Specifically, animals showed an early buildup of iron in the brain and a later buildup in the liver, while iron levels remained normal in the heart — a result that differs from findings in earlier mouse models.
“The obtained results indicate that alterations in iron homeostasis are age-dependent and tissue-specific, with early iron accumulation in the [brain] and a later accumulation in the liver,” researchers wrote.
The study, “Pathological frataxin deficiency in mice causes tissue-specific alterations in iron homeostasis,” was published in iScience.
New mouse model better mimics human condition
FA is a genetic disease caused by mutations in the gene that provides instructions for making frataxin, a protein involved in cellular energy production.
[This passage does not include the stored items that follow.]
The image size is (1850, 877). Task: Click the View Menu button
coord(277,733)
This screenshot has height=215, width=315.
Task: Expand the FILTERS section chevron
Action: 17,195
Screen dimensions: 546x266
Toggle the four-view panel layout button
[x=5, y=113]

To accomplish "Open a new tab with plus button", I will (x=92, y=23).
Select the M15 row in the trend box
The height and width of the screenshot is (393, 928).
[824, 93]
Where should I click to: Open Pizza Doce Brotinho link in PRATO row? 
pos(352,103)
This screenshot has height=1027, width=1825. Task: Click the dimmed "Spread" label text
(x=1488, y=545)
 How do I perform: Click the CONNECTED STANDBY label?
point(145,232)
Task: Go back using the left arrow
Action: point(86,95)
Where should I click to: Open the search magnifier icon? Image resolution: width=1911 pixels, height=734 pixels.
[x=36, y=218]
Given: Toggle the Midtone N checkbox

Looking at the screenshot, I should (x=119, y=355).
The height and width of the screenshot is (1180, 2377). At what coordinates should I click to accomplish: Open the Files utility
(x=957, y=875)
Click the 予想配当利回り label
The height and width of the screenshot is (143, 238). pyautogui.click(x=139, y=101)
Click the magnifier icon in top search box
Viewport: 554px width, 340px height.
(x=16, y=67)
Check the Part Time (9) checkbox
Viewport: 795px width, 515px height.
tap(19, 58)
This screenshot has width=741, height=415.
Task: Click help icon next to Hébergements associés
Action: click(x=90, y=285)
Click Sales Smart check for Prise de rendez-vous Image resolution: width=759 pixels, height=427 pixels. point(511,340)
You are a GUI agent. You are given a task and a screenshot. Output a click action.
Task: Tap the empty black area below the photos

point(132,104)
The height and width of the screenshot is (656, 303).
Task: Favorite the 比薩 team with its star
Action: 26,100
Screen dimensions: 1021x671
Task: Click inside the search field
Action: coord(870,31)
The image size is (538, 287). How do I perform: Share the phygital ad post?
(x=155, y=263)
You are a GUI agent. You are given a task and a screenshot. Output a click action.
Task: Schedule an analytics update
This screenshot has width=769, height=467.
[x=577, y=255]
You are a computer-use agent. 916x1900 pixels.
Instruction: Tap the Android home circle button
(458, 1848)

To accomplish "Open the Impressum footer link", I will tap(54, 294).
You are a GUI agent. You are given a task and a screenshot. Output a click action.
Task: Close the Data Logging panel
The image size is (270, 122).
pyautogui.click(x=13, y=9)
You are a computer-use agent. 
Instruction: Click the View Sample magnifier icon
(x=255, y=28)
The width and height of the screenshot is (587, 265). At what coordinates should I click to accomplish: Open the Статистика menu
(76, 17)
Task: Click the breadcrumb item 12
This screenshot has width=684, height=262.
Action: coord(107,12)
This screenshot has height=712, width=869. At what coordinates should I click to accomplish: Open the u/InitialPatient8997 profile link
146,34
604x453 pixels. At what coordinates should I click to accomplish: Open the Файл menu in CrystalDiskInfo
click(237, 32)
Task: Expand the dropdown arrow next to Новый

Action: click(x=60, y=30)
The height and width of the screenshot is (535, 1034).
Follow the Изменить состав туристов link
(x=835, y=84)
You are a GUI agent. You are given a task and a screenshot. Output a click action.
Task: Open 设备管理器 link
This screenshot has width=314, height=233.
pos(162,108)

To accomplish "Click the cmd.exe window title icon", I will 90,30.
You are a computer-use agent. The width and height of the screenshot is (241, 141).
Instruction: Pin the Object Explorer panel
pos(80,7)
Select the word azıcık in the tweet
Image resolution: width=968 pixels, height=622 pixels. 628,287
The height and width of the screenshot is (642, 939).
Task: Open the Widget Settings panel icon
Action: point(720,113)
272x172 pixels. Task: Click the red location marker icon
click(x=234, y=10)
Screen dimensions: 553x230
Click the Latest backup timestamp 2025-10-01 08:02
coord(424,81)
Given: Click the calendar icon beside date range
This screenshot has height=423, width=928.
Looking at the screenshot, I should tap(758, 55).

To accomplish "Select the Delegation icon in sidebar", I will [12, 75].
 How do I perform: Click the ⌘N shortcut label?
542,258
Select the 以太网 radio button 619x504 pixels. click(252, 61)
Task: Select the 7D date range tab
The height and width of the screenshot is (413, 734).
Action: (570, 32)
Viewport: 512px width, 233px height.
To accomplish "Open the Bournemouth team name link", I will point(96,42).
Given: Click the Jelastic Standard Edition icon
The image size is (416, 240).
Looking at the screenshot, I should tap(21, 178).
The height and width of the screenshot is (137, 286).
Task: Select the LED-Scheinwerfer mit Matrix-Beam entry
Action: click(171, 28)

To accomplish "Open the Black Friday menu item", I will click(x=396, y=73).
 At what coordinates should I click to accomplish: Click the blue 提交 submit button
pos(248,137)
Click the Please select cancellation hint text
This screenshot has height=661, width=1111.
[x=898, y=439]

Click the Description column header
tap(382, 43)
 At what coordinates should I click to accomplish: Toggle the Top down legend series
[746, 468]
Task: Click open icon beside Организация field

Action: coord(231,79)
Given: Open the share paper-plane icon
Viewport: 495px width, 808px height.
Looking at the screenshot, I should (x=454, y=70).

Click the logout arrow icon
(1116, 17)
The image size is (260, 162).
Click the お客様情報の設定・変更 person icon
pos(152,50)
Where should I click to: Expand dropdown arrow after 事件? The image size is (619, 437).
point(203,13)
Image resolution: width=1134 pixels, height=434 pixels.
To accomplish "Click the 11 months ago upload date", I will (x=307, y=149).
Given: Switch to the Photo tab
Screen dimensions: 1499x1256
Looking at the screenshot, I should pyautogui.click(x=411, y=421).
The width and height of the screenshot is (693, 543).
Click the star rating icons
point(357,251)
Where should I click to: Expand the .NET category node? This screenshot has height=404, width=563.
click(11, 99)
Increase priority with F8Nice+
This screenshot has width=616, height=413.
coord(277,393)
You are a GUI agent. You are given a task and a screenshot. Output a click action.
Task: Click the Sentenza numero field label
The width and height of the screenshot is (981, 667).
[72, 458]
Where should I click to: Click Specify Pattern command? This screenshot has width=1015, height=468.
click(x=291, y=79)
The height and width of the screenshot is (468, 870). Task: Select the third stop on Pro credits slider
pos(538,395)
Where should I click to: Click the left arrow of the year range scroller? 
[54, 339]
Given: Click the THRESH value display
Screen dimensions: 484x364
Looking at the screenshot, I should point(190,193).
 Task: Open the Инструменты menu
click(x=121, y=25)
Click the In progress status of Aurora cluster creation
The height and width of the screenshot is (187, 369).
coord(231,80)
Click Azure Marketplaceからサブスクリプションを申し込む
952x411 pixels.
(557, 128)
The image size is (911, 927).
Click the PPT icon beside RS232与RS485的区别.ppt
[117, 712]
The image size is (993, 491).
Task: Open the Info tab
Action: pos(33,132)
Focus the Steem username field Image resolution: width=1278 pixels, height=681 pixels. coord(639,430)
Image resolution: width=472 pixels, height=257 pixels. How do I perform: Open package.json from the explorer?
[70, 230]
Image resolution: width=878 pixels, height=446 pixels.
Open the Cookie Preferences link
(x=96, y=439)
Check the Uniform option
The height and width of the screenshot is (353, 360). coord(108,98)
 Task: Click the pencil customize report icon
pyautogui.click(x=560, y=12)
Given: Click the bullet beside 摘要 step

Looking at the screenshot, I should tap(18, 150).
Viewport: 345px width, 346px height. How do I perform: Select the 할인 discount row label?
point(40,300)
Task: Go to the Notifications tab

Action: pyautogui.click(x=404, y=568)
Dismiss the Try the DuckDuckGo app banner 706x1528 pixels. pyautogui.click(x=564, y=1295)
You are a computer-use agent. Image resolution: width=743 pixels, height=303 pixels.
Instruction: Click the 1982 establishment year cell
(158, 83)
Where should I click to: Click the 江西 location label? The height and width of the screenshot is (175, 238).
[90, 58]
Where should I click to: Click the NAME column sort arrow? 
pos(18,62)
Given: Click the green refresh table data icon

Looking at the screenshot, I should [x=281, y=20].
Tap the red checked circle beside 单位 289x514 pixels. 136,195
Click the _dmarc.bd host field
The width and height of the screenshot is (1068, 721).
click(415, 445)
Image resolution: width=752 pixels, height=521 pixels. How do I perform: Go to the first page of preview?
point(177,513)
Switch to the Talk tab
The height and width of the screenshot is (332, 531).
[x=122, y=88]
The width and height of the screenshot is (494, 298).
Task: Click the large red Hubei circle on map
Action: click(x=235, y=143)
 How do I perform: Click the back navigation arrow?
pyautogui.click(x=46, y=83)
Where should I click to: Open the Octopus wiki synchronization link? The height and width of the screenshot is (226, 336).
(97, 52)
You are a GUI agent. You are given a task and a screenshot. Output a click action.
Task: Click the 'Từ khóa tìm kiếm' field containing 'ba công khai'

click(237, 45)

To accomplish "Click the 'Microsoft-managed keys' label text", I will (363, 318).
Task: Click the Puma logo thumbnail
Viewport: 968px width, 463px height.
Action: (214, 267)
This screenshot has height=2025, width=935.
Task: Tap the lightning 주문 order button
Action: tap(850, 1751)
People with FA produce much lower amounts of frataxin than normal, and this deficiency is believed to drive disease symptoms such as coordination problems and heart damage.
However, scientists still don’t fully understand the specific molecular mechanisms by which frataxin deficiency causes FA symptoms.
While previous research has suggested that frataxin deficiency disrupts iron metabolism, much of that earlier work relied on knockout mice completely lacking frataxin. Yet, unlike knockout mice, most people with FA still produce small amounts of the protein, raising questions about whether those models accurately reflect what happens in patients.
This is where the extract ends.